### [Aim of the task]
How many of the lines below hold the string "computer"? Say only the number.

================

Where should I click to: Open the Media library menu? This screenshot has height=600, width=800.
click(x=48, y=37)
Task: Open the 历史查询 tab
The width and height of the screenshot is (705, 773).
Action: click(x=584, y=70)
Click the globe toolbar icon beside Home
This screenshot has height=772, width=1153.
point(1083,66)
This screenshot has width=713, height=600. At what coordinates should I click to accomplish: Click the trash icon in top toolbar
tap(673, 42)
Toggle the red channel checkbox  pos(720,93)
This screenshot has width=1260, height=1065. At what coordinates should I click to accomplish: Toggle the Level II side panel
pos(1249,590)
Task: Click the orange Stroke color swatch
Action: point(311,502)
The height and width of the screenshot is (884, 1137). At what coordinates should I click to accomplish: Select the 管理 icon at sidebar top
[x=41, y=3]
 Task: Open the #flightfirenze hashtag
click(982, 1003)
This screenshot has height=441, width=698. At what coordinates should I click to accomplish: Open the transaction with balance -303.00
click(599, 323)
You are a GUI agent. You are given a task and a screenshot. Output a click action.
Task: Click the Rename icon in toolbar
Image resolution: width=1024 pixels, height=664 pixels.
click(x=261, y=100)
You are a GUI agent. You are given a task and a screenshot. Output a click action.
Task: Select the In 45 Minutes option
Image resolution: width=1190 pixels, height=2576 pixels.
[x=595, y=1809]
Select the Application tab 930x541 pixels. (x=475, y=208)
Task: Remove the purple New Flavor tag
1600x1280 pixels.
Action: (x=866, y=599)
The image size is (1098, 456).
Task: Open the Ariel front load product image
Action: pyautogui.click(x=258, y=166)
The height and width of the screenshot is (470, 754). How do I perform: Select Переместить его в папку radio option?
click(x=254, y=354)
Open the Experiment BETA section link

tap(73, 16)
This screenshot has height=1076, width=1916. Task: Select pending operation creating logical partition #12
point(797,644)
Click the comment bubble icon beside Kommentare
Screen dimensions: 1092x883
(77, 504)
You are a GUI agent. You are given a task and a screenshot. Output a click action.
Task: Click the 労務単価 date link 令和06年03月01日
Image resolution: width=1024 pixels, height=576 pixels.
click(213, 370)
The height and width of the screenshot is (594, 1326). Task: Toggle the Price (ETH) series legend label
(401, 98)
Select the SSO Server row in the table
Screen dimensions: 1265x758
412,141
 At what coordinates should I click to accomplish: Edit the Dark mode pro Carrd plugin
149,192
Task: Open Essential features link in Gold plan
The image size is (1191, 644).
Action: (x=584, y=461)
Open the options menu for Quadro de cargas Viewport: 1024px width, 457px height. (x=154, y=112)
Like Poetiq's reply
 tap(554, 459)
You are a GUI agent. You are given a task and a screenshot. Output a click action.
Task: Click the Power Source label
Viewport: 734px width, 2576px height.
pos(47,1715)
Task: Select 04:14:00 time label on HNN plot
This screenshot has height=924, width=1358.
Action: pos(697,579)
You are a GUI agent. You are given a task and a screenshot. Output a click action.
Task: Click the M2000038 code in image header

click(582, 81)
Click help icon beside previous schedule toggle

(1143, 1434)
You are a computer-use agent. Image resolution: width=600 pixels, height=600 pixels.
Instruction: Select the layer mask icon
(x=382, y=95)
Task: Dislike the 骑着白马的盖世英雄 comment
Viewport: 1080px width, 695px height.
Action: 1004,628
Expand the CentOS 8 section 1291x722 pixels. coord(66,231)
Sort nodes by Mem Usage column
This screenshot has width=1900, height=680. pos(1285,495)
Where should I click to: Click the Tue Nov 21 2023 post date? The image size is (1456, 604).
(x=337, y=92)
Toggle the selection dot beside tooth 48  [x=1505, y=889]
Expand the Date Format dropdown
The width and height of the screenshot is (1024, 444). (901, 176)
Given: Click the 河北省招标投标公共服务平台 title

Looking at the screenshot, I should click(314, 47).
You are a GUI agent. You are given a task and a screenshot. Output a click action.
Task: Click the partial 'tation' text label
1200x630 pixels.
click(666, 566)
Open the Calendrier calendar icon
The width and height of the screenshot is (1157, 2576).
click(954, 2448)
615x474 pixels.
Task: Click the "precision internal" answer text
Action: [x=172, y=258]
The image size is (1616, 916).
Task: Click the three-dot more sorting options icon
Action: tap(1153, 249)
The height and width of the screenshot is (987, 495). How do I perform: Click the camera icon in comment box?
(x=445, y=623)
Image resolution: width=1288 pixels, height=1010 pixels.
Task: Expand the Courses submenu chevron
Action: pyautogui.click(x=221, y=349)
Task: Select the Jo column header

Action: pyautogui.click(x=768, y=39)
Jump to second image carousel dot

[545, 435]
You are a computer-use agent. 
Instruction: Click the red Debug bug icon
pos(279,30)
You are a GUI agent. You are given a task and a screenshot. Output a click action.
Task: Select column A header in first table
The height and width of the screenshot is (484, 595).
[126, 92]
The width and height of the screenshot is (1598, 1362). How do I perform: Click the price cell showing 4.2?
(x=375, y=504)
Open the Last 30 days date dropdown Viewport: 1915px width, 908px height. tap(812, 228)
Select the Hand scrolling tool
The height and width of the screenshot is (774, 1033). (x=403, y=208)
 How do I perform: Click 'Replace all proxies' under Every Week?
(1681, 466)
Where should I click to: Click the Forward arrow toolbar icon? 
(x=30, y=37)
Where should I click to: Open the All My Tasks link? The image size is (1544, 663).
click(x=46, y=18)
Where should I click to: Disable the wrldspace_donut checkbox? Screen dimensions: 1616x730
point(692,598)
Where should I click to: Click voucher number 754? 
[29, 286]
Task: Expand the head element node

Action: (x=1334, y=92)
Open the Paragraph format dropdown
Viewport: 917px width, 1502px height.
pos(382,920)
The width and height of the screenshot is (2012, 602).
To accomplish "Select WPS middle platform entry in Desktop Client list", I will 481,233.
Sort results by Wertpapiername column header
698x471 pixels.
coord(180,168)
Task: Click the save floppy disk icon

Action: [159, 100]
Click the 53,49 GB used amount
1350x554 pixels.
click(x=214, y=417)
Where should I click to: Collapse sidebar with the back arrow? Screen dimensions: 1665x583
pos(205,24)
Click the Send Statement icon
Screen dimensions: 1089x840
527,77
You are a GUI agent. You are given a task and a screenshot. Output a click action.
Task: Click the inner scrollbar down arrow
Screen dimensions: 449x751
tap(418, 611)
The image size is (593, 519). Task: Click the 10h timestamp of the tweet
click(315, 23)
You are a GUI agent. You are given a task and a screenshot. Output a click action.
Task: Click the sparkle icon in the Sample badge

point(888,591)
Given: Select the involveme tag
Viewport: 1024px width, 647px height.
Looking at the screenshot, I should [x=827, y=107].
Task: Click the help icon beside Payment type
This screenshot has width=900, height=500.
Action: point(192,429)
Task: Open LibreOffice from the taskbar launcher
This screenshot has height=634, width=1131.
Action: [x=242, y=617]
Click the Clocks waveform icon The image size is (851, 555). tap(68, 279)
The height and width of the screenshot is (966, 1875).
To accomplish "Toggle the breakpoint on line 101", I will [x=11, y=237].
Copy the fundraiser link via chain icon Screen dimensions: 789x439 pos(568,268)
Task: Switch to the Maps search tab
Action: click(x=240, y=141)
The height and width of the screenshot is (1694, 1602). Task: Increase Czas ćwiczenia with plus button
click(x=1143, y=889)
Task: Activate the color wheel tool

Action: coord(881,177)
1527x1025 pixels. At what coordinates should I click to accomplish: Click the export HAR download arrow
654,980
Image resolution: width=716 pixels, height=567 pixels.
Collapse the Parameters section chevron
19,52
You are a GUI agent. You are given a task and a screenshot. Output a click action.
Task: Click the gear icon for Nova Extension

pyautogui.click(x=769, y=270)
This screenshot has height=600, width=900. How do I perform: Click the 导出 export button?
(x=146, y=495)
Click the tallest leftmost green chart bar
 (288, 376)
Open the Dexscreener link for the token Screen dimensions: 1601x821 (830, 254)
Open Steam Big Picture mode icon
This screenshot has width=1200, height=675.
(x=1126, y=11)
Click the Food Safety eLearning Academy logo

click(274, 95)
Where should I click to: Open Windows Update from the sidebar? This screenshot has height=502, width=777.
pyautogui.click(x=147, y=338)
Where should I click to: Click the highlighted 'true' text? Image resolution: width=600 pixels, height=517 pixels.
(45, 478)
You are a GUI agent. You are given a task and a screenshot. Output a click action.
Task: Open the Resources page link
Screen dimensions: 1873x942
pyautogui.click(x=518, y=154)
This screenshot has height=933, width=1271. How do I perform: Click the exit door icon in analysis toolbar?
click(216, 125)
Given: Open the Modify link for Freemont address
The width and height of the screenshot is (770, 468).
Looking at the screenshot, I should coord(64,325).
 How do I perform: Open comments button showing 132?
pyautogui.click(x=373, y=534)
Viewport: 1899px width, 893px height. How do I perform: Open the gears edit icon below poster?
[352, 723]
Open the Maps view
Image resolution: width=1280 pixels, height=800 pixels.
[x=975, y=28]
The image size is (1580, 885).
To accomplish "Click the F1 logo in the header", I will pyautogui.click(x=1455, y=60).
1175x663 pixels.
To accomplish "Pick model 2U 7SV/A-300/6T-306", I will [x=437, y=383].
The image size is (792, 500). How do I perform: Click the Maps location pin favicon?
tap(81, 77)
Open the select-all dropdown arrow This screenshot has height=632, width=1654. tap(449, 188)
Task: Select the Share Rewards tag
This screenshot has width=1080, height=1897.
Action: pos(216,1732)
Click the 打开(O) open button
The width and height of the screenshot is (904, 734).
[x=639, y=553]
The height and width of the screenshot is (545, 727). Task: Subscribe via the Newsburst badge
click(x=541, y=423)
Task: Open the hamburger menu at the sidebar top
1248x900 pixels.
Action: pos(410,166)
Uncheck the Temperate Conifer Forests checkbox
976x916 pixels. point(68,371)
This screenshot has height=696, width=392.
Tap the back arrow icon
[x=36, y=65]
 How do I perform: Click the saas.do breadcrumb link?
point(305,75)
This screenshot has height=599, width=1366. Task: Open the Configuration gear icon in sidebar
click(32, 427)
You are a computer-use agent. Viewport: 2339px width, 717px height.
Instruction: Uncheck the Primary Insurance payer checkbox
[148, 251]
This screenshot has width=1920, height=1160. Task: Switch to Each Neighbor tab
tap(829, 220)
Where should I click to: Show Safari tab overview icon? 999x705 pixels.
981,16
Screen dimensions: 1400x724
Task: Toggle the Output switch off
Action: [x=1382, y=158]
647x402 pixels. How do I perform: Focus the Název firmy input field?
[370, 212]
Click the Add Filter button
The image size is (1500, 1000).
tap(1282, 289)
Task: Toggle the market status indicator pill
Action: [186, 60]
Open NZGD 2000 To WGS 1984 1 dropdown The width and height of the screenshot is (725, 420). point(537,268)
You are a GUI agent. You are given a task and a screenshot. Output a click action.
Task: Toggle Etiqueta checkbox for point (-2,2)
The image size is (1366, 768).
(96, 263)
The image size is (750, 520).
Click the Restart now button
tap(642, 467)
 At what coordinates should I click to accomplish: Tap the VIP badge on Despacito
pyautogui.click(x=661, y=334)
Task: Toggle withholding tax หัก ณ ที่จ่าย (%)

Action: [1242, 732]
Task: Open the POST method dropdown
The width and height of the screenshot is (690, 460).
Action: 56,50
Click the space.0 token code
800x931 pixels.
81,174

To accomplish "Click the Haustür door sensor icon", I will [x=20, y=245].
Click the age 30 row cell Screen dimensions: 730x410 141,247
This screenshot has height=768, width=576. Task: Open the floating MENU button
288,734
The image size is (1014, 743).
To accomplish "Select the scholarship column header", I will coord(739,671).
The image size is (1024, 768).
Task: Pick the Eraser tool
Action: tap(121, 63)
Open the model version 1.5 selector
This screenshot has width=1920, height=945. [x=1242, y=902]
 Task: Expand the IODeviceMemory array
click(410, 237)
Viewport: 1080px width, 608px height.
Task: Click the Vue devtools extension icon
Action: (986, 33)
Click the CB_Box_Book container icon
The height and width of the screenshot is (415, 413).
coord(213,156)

================

### [Reply]
3